Assignment:
A bare number is the expected answer: the count of lines in the data holding "accomplish".

*** Dataset records ***

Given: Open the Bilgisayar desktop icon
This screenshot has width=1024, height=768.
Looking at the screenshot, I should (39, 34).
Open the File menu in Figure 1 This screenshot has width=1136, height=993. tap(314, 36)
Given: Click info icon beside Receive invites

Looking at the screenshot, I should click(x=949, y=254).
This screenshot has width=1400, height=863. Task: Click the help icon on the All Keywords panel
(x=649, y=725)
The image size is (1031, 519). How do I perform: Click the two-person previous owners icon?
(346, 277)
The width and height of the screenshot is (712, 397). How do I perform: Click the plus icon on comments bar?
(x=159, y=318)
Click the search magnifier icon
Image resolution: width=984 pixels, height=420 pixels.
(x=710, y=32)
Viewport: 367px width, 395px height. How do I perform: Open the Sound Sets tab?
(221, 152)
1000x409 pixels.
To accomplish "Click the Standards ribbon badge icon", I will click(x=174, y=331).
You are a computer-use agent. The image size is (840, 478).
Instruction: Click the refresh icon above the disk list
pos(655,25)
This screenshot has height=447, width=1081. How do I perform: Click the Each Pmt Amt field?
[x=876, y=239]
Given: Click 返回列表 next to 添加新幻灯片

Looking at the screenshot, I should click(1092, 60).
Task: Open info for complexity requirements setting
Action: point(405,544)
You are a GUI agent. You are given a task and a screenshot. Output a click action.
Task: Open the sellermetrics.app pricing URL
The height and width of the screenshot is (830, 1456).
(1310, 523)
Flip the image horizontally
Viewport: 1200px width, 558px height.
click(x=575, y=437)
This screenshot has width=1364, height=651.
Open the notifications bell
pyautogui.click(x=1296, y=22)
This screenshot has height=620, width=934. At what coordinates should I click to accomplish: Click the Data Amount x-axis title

*** End of Dataset records ***

Solution to this exercise:
2